Element and text position data
···
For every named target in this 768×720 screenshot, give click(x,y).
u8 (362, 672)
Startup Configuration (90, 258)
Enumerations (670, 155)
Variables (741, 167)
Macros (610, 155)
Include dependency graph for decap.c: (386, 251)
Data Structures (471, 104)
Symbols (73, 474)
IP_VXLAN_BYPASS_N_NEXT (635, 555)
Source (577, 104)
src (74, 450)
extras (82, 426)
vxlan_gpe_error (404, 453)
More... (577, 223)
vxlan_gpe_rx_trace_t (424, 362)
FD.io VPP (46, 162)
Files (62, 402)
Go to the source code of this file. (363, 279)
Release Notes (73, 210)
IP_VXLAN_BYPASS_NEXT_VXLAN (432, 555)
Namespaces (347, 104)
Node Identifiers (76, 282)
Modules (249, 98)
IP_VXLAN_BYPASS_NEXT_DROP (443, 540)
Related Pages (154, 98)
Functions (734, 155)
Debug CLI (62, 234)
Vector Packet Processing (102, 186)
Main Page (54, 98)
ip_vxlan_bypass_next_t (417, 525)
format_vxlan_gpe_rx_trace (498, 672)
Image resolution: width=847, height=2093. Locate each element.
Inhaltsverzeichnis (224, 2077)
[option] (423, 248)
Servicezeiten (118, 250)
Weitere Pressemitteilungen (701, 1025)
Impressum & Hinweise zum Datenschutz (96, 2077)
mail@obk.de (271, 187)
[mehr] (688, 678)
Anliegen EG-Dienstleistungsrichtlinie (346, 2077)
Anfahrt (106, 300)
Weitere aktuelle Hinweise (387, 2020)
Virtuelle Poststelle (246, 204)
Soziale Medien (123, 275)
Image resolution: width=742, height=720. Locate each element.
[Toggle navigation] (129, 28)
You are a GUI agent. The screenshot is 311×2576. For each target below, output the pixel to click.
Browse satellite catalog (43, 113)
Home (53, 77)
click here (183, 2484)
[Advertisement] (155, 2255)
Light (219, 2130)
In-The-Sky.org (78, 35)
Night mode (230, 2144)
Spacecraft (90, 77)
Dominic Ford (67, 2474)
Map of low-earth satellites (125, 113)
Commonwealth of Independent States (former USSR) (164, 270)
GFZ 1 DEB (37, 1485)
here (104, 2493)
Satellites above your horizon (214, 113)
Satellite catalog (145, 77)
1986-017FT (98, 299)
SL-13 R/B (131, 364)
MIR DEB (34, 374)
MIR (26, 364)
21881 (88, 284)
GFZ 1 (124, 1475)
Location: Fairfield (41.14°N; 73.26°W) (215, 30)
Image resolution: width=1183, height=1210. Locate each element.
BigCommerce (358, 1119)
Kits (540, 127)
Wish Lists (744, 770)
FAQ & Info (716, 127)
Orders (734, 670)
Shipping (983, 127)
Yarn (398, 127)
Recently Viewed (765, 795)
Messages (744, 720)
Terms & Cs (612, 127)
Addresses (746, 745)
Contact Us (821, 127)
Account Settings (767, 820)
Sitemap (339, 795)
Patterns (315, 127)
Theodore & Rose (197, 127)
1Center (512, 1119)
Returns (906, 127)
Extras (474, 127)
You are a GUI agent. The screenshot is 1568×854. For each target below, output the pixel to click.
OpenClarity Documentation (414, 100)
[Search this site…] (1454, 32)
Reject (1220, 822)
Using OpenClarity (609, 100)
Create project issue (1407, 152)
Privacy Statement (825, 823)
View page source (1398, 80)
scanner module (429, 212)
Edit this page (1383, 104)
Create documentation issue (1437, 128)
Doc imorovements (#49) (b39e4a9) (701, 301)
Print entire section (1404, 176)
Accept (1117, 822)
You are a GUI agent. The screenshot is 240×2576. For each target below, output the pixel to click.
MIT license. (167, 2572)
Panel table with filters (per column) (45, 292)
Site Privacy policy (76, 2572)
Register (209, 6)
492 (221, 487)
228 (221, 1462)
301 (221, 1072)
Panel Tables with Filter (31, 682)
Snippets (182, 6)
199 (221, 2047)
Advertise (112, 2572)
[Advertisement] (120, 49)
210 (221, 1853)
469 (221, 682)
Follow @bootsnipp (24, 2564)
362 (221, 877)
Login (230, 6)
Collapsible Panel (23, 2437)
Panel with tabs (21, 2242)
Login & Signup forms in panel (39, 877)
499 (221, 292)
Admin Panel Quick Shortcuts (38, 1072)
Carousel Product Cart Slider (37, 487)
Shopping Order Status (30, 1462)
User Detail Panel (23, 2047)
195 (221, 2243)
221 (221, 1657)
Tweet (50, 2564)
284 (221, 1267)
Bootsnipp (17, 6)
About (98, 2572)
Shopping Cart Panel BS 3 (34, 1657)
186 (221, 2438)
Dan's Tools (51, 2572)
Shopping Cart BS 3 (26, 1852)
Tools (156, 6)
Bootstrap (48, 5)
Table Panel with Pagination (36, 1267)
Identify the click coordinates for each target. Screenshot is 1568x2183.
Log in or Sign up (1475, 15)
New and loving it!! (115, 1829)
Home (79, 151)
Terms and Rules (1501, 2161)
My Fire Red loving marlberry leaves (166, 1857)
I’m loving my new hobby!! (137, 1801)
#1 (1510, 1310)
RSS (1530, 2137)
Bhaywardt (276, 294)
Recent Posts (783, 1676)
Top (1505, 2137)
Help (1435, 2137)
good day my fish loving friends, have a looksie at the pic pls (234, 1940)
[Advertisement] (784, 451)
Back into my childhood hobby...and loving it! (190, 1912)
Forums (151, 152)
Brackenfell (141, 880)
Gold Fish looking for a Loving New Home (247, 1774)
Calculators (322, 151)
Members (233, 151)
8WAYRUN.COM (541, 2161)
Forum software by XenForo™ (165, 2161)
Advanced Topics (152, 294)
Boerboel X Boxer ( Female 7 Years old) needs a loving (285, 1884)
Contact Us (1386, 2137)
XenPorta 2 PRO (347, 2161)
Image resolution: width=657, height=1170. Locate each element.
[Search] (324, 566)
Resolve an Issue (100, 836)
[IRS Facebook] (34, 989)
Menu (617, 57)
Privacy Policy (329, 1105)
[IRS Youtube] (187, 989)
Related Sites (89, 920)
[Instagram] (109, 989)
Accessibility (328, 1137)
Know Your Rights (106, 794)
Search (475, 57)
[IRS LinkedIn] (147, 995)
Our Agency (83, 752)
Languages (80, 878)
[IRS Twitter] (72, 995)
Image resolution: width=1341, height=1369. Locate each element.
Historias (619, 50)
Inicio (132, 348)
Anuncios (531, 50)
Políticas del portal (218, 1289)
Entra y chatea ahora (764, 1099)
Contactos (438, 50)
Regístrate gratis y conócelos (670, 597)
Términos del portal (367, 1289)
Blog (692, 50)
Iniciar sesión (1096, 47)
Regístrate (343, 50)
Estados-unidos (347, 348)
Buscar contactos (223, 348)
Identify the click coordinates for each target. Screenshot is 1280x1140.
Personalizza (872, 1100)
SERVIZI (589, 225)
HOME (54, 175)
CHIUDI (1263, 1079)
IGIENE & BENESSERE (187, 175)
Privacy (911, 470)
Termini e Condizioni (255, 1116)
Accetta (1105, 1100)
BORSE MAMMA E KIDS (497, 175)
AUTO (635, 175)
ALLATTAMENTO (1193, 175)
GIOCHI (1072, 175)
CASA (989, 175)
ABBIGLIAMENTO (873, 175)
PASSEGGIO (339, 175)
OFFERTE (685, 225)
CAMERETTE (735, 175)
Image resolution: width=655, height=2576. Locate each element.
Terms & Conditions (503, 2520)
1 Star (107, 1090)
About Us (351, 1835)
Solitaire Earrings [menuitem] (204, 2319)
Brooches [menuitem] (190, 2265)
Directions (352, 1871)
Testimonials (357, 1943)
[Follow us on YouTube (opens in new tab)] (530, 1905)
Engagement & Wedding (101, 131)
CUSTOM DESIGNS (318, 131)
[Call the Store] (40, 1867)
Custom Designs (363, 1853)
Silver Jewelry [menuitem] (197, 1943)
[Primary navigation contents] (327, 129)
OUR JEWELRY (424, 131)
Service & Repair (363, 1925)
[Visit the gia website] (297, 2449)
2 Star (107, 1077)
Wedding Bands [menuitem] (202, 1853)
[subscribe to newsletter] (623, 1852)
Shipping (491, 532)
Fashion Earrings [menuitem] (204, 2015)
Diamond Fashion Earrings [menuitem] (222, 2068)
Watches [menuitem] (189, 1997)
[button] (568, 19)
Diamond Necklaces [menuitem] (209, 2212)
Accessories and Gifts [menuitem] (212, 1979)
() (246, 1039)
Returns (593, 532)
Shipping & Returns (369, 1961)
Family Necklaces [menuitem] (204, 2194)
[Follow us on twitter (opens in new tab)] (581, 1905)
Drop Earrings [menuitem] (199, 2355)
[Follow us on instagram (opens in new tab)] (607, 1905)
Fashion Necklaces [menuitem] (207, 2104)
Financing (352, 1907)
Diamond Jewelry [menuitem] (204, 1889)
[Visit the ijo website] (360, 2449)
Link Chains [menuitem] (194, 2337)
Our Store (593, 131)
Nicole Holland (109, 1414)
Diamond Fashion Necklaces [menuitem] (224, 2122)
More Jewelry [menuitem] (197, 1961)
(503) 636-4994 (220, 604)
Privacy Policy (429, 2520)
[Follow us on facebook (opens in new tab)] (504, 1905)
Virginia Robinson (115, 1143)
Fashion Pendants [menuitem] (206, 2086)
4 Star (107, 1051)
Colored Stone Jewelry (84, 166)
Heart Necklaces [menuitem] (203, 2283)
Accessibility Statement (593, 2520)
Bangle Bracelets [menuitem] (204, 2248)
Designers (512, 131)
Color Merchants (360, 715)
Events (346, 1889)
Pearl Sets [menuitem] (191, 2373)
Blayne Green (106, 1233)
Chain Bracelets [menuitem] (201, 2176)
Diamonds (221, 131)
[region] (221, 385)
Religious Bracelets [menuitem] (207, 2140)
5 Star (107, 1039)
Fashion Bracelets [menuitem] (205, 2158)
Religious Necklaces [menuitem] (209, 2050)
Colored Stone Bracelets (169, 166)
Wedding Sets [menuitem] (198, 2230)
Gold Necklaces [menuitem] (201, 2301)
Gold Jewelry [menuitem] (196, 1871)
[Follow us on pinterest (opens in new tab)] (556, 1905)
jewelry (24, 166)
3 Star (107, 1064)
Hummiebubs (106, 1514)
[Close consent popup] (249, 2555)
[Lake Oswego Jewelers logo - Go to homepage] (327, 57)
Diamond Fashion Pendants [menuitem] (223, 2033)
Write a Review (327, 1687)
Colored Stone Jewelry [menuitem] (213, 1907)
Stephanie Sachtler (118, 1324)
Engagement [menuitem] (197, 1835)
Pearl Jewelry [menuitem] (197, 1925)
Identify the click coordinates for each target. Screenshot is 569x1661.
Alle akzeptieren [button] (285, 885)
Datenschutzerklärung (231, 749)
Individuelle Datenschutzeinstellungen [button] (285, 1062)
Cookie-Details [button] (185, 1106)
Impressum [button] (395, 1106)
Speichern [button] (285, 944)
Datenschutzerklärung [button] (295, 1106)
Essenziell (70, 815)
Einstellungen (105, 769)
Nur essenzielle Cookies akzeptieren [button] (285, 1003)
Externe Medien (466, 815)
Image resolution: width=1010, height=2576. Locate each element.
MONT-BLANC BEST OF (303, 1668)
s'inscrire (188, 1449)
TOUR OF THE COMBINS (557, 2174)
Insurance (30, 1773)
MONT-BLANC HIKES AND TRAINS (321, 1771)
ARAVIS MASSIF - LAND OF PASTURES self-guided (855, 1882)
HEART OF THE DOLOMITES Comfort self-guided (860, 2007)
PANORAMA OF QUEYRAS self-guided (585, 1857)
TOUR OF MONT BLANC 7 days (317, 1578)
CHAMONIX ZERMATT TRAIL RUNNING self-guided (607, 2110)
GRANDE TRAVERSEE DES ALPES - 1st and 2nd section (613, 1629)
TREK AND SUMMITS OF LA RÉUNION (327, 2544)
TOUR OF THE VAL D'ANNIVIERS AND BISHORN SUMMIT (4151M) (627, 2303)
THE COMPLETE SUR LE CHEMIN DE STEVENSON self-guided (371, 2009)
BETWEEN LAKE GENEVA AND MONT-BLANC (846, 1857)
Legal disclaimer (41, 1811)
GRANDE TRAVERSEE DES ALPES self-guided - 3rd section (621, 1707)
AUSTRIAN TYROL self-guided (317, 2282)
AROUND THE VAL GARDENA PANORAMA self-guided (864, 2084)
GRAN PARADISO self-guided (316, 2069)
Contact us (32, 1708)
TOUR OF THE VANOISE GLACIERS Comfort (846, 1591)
···
[Task to carry out]: Reproduce the records verbatim, from their first line through the line that contains "Namespaces (347, 104)", including both of those lines.

[Solution]:
For every named target in this 768×720 screenshot, give click(x,y).
u8 (362, 672)
Startup Configuration (90, 258)
Enumerations (670, 155)
Variables (741, 167)
Macros (610, 155)
Include dependency graph for decap.c: (386, 251)
Data Structures (471, 104)
Symbols (73, 474)
IP_VXLAN_BYPASS_N_NEXT (635, 555)
Source (577, 104)
src (74, 450)
extras (82, 426)
vxlan_gpe_error (404, 453)
More... (577, 223)
vxlan_gpe_rx_trace_t (424, 362)
FD.io VPP (46, 162)
Files (62, 402)
Go to the source code of this file. (363, 279)
Release Notes (73, 210)
IP_VXLAN_BYPASS_NEXT_VXLAN (432, 555)
Namespaces (347, 104)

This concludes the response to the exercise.